Yellow? Or YELLOW? Yellow the colour, or yellow the word? Does it really make a difference? In the recent Telstra Corporation Limited v Phone Directories Company Australia Pty Ltd (2015) it did. YELLOW has been held to not be distinctive of Telstra’s phone directory services. In two separate prior judgements Justice Murphy of the Federal Court has refused the word YELLOW as a registrable trademark for Telstra in connection to a range of goods and services relating to its telephone directories. The decision has again been upheld on appeal by the Full Federal Court of Australia.
Despite Telstra’s extensive use of the word YELLOW prior to the application, this was not considered adequate to distinguish the use of YELLOW by Telstra from other traders. The Full Court found at [118] that ‘business directories’ and ‘yellow’ are not interchangeable to the consumers of these goods and services. The Court then went on to identifying that yellow is not inherently descriptive. The Court held at [149] that the word yellow and the colour cannot be separated as easily as Telstra claims, that there is a link between a word and its description of colour. The word yellow in fact describes the colour and if the colour signifies print and online directories, the word would be descriptive of such goods and services.
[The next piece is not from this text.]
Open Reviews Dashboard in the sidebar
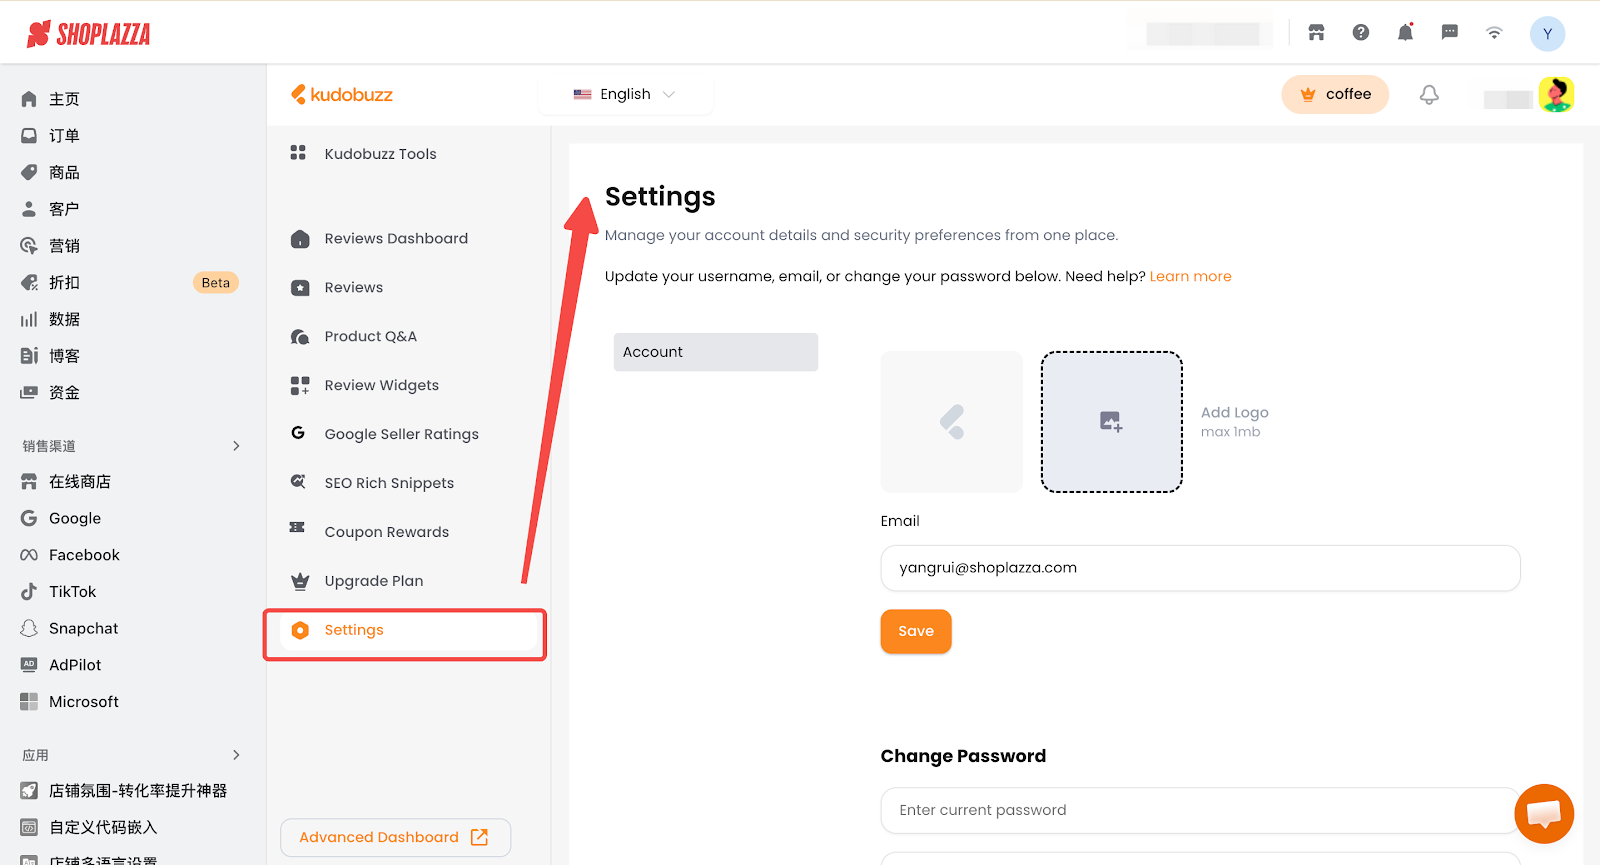Screen dimensions: 1600x865 coord(395,239)
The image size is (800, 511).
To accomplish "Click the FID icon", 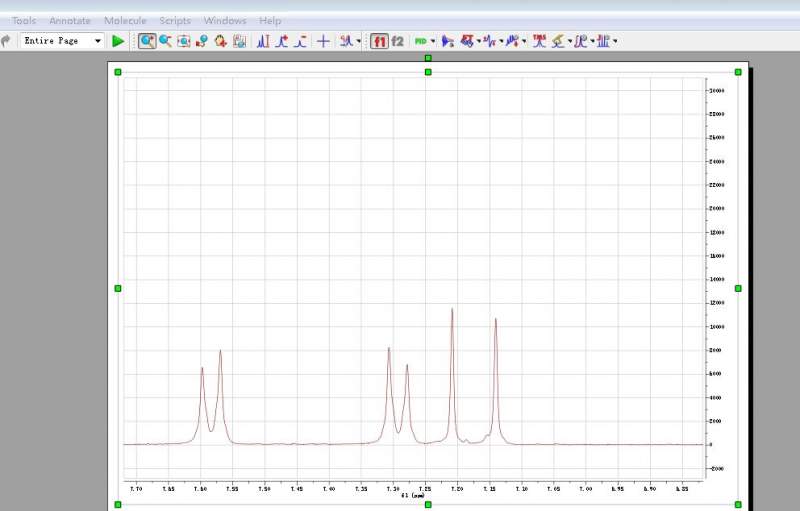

In essence the YELLOW trade mark could not be said to differentiate the designation of goods and services [151].
This case emphasises the difficulties faced under Australian law to demonstrate that a mark has been used to such an extent that it has become distinctive of a company’s goods or services. It might be time for the Courts to follow Dorothy’s example and take the yellow brick road and reconsider the registrability of the word YELLOW as a trademark.